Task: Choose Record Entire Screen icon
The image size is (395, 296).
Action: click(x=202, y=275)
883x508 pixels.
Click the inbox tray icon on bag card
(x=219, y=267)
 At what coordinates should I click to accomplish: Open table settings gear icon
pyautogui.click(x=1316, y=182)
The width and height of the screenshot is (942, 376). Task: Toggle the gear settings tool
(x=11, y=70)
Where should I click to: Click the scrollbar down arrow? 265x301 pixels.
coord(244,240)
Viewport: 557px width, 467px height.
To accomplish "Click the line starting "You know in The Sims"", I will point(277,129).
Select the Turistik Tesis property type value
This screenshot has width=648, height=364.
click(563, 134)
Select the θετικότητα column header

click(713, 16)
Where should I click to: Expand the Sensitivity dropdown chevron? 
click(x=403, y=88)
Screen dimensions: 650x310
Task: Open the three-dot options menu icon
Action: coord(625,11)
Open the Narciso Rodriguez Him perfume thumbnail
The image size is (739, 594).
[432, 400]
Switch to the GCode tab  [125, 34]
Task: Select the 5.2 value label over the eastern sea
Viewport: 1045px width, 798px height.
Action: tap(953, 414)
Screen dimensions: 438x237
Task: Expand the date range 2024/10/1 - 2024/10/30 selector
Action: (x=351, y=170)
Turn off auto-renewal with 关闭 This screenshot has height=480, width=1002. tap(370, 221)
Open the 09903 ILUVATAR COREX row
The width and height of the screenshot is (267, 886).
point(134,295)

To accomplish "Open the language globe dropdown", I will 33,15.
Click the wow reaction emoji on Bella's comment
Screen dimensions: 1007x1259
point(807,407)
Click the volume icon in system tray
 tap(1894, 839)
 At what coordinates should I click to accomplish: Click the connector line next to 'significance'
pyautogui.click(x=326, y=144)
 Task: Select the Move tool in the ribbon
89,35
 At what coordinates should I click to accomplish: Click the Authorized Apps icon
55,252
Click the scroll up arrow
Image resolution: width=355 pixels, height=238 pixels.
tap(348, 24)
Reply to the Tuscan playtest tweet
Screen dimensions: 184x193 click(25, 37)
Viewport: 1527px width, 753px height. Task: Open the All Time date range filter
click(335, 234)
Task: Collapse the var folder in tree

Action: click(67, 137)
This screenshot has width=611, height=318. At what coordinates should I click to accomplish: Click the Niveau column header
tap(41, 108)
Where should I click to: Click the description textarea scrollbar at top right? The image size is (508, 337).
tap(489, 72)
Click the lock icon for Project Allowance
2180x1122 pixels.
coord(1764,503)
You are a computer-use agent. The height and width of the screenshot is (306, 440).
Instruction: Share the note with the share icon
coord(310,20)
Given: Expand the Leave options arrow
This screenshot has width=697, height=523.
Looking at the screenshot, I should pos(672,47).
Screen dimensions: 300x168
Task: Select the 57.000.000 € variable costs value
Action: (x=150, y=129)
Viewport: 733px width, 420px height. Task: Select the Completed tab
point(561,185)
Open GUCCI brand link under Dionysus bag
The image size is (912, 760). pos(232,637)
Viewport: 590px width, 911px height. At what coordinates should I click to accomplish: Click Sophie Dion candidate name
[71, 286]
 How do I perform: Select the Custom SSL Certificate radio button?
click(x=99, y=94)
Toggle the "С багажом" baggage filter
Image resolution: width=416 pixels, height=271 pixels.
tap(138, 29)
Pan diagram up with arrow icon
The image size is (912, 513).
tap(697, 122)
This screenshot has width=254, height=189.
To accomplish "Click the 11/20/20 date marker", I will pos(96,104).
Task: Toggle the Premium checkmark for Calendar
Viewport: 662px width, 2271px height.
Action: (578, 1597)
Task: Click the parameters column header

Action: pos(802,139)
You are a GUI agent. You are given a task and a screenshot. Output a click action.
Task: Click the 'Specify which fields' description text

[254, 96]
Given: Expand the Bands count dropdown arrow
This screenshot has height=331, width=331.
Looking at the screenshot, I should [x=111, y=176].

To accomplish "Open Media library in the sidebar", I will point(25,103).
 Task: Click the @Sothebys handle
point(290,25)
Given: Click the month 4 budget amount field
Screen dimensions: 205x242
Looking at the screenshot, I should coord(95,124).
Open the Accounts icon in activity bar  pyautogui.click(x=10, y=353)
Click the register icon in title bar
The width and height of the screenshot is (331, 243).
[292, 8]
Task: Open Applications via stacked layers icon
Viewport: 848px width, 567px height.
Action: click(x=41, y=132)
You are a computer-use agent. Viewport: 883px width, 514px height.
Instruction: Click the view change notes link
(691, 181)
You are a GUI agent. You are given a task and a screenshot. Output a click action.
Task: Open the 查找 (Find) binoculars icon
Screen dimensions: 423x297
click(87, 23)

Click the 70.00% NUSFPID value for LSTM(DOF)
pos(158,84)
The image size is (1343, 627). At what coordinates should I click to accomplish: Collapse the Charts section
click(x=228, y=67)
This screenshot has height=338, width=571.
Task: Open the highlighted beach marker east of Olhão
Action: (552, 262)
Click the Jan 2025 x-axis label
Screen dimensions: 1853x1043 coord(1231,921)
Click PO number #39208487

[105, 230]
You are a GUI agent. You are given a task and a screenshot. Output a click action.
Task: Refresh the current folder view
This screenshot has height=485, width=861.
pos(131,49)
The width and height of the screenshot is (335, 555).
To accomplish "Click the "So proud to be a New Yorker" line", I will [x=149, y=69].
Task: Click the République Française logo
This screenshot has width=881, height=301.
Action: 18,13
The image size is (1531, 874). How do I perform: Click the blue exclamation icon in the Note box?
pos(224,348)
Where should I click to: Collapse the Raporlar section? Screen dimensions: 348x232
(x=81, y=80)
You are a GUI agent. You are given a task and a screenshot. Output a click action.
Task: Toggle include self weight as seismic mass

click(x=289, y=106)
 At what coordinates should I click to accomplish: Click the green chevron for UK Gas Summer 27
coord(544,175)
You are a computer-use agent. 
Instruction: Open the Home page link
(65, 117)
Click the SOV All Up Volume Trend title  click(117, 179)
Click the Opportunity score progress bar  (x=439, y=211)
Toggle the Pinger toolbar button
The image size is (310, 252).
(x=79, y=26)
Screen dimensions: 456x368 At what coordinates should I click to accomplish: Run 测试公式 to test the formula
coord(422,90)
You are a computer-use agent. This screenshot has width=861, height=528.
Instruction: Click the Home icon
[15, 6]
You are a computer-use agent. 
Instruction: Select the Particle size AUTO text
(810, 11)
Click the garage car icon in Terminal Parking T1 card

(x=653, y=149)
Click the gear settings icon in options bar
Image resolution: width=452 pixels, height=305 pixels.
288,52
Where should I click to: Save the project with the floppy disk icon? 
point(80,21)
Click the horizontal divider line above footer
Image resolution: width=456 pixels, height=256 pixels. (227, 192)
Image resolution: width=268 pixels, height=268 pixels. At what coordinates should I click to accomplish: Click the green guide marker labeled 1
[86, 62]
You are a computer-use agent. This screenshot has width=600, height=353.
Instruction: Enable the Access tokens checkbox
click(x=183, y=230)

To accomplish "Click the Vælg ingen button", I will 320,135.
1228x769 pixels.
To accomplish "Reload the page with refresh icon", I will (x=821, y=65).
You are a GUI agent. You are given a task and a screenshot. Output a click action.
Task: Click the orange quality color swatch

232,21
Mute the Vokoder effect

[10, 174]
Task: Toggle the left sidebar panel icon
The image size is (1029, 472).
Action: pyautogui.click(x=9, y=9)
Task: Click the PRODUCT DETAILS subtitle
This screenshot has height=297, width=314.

--*--

Task statement: Can you format the material above as a Markdown table with the columns No. and Line, one row per line, leaving out blank lines?

Solution below:
| No. | Line |
|---|---|
| 1 | Task: Choose Record Entire Screen icon |
| 2 | The image size is (395, 296). |
| 3 | Action: click(x=202, y=275) |
| 4 | 883x508 pixels. |
| 5 | Click the inbox tray icon on bag card |
| 6 | (x=219, y=267) |
| 7 |  At what coordinates should I click to accomplish: Open table settings gear icon |
| 8 | pyautogui.click(x=1316, y=182) |
| 9 | The width and height of the screenshot is (942, 376). Task: Toggle the gear settings tool |
| 10 | (x=11, y=70) |
| 11 | Where should I click to: Click the scrollbar down arrow? 265x301 pixels. |
| 12 | coord(244,240) |
| 13 | Viewport: 557px width, 467px height. |
| 14 | To accomplish "Click the line starting "You know in The Sims"", I will point(277,129). |
| 15 | Select the Turistik Tesis property type value |
| 16 | This screenshot has width=648, height=364. |
| 17 | click(563, 134) |
| 18 | Select the θετικότητα column header |
| 19 | click(713, 16) |
| 20 | Where should I click to: Expand the Sensitivity dropdown chevron?  |
| 21 | click(x=403, y=88) |
| 22 | Screen dimensions: 650x310 |
| 23 | Task: Open the three-dot options menu icon |
| 24 | Action: coord(625,11) |
| 25 | Open the Narciso Rodriguez Him perfume thumbnail |
| 26 | The image size is (739, 594). |
| 27 | [432, 400] |
| 28 | Switch to the GCode tab  [125, 34] |
| 29 | Task: Select the 5.2 value label over the eastern sea |
| 30 | Viewport: 1045px width, 798px height. |
| 31 | Action: tap(953, 414) |
| 32 | Screen dimensions: 438x237 |
| 33 | Task: Expand the date range 2024/10/1 - 2024/10/30 selector |
| 34 | Action: (x=351, y=170) |
| 35 | Turn off auto-renewal with 关闭 This screenshot has height=480, width=1002. tap(370, 221) |
| 36 | Open the 09903 ILUVATAR COREX row |
| 37 | The width and height of the screenshot is (267, 886). |
| 38 | point(134,295) |
| 39 | To accomplish "Open the language globe dropdown", I will 33,15. |
| 40 | Click the wow reaction emoji on Bella's comment |
| 41 | Screen dimensions: 1007x1259 |
| 42 | point(807,407) |
| 43 | Click the volume icon in system tray |
| 44 |  tap(1894, 839) |
| 45 |  At what coordinates should I click to accomplish: Click the connector line next to 'significance' |
| 46 | pyautogui.click(x=326, y=144) |
| 47 |  Task: Select the Move tool in the ribbon |
| 48 | 89,35 |
| 49 |  At what coordinates should I click to accomplish: Click the Authorized Apps icon |
| 50 | 55,252 |
| 51 | Click the scroll up arrow |
| 52 | Image resolution: width=355 pixels, height=238 pixels. |
| 53 | tap(348, 24) |
| 54 | Reply to the Tuscan playtest tweet |
| 55 | Screen dimensions: 184x193 click(25, 37) |
| 56 | Viewport: 1527px width, 753px height. Task: Open the All Time date range filter |
| 57 | click(335, 234) |
| 58 | Task: Collapse the var folder in tree |
| 59 | Action: click(67, 137) |
| 60 | This screenshot has width=611, height=318. At what coordinates should I click to accomplish: Click the Niveau column header |
| 61 | tap(41, 108) |
| 62 | Where should I click to: Click the description textarea scrollbar at top right? The image size is (508, 337). |
| 63 | tap(489, 72) |
| 64 | Click the lock icon for Project Allowance |
| 65 | 2180x1122 pixels. |
| 66 | coord(1764,503) |
| 67 | You are a computer-use agent. The height and width of the screenshot is (306, 440). |
| 68 | Instruction: Share the note with the share icon |
| 69 | coord(310,20) |
| 70 | Given: Expand the Leave options arrow |
| 71 | This screenshot has width=697, height=523. |
| 72 | Looking at the screenshot, I should pos(672,47). |
| 73 | Screen dimensions: 300x168 |
| 74 | Task: Select the 57.000.000 € variable costs value |
| 75 | Action: (x=150, y=129) |
| 76 | Viewport: 733px width, 420px height. Task: Select the Completed tab |
| 77 | point(561,185) |
| 78 | Open GUCCI brand link under Dionysus bag |
| 79 | The image size is (912, 760). pos(232,637) |
| 80 | Viewport: 590px width, 911px height. At what coordinates should I click to accomplish: Click Sophie Dion candidate name |
| 81 | [71, 286] |
| 82 |  How do I perform: Select the Custom SSL Certificate radio button? |
| 83 | click(x=99, y=94) |
| 84 | Toggle the "С багажом" baggage filter |
| 85 | Image resolution: width=416 pixels, height=271 pixels. |
| 86 | tap(138, 29) |
| 87 | Pan diagram up with arrow icon |
| 88 | The image size is (912, 513). |
| 89 | tap(697, 122) |
| 90 | This screenshot has width=254, height=189. |
| 91 | To accomplish "Click the 11/20/20 date marker", I will pos(96,104). |
| 92 | Task: Toggle the Premium checkmark for Calendar |
| 93 | Viewport: 662px width, 2271px height. |
| 94 | Action: (578, 1597) |
| 95 | Task: Click the parameters column header |
| 96 | Action: pos(802,139) |
| 97 | You are a GUI agent. You are given a task and a screenshot. Output a click action. |
| 98 | Task: Click the 'Specify which fields' description text |
| 99 | [254, 96] |
| 100 | Given: Expand the Bands count dropdown arrow |
| 101 | This screenshot has height=331, width=331. |
| 102 | Looking at the screenshot, I should [x=111, y=176]. |
| 103 | To accomplish "Open Media library in the sidebar", I will point(25,103). |
| 104 |  Task: Click the @Sothebys handle |
| 105 | point(290,25) |
| 106 | Given: Click the month 4 budget amount field |
| 107 | Screen dimensions: 205x242 |
| 108 | Looking at the screenshot, I should coord(95,124). |
| 109 | Open the Accounts icon in activity bar  pyautogui.click(x=10, y=353) |
| 110 | Click the register icon in title bar |
| 111 | The width and height of the screenshot is (331, 243). |
| 112 | [292, 8] |
| 113 | Task: Open Applications via stacked layers icon |
| 114 | Viewport: 848px width, 567px height. |
| 115 | Action: click(x=41, y=132) |
| 116 | You are a computer-use agent. Viewport: 883px width, 514px height. |
| 117 | Instruction: Click the view change notes link |
| 118 | (691, 181) |
| 119 | You are a GUI agent. You are given a task and a screenshot. Output a click action. |
| 120 | Task: Open the 查找 (Find) binoculars icon |
| 121 | Screen dimensions: 423x297 |
| 122 | click(87, 23) |
| 123 | Click the 70.00% NUSFPID value for LSTM(DOF) |
| 124 | pos(158,84) |
| 125 | The image size is (1343, 627). At what coordinates should I click to accomplish: Collapse the Charts section |
| 126 | click(x=228, y=67) |
| 127 | This screenshot has height=338, width=571. |
| 128 | Task: Open the highlighted beach marker east of Olhão |
| 129 | Action: (552, 262) |
| 130 | Click the Jan 2025 x-axis label |
| 131 | Screen dimensions: 1853x1043 coord(1231,921) |
| 132 | Click PO number #39208487 |
| 133 | [105, 230] |
| 134 | You are a GUI agent. You are given a task and a screenshot. Output a click action. |
| 135 | Task: Refresh the current folder view |
| 136 | This screenshot has height=485, width=861. |
| 137 | pos(131,49) |
| 138 | The width and height of the screenshot is (335, 555). |
| 139 | To accomplish "Click the "So proud to be a New Yorker" line", I will [x=149, y=69]. |
| 140 | Task: Click the République Française logo |
| 141 | This screenshot has width=881, height=301. |
| 142 | Action: 18,13 |
| 143 | The image size is (1531, 874). How do I perform: Click the blue exclamation icon in the Note box? |
| 144 | pos(224,348) |
| 145 | Where should I click to: Collapse the Raporlar section? Screen dimensions: 348x232 |
| 146 | (x=81, y=80) |
| 147 | You are a GUI agent. You are given a task and a screenshot. Output a click action. |
| 148 | Task: Toggle include self weight as seismic mass |
| 149 | click(x=289, y=106) |
| 150 |  At what coordinates should I click to accomplish: Click the green chevron for UK Gas Summer 27 |
| 151 | coord(544,175) |
| 152 | You are a computer-use agent.  |
| 153 | Instruction: Open the Home page link |
| 154 | (65, 117) |
| 155 | Click the SOV All Up Volume Trend title  click(117, 179) |
| 156 | Click the Opportunity score progress bar  (x=439, y=211) |
| 157 | Toggle the Pinger toolbar button |
| 158 | The image size is (310, 252). |
| 159 | (x=79, y=26) |
| 160 | Screen dimensions: 456x368 At what coordinates should I click to accomplish: Run 测试公式 to test the formula |
| 161 | coord(422,90) |
| 162 | You are a computer-use agent. This screenshot has width=861, height=528. |
| 163 | Instruction: Click the Home icon |
| 164 | [15, 6] |
| 165 | You are a computer-use agent.  |
| 166 | Instruction: Select the Particle size AUTO text |
| 167 | (810, 11) |
| 168 | Click the garage car icon in Terminal Parking T1 card |
| 169 | (x=653, y=149) |
| 170 | Click the gear settings icon in options bar |
| 171 | Image resolution: width=452 pixels, height=305 pixels. |
| 172 | 288,52 |
| 173 | Where should I click to: Save the project with the floppy disk icon?  |
| 174 | point(80,21) |
| 175 | Click the horizontal divider line above footer |
| 176 | Image resolution: width=456 pixels, height=256 pixels. (227, 192) |
| 177 | Image resolution: width=268 pixels, height=268 pixels. At what coordinates should I click to accomplish: Click the green guide marker labeled 1 |
| 178 | [86, 62] |
| 179 | You are a computer-use agent. This screenshot has width=600, height=353. |
| 180 | Instruction: Enable the Access tokens checkbox |
| 181 | click(x=183, y=230) |
| 182 | To accomplish "Click the Vælg ingen button", I will 320,135. |
| 183 | 1228x769 pixels. |
| 184 | To accomplish "Reload the page with refresh icon", I will (x=821, y=65). |
| 185 | You are a GUI agent. You are given a task and a screenshot. Output a click action. |
| 186 | Task: Click the orange quality color swatch |
| 187 | 232,21 |
| 188 | Mute the Vokoder effect |
| 189 | [10, 174] |
| 190 | Task: Toggle the left sidebar panel icon |
| 191 | The image size is (1029, 472). |
| 192 | Action: pyautogui.click(x=9, y=9) |
| 193 | Task: Click the PRODUCT DETAILS subtitle |
| 194 | This screenshot has height=297, width=314. |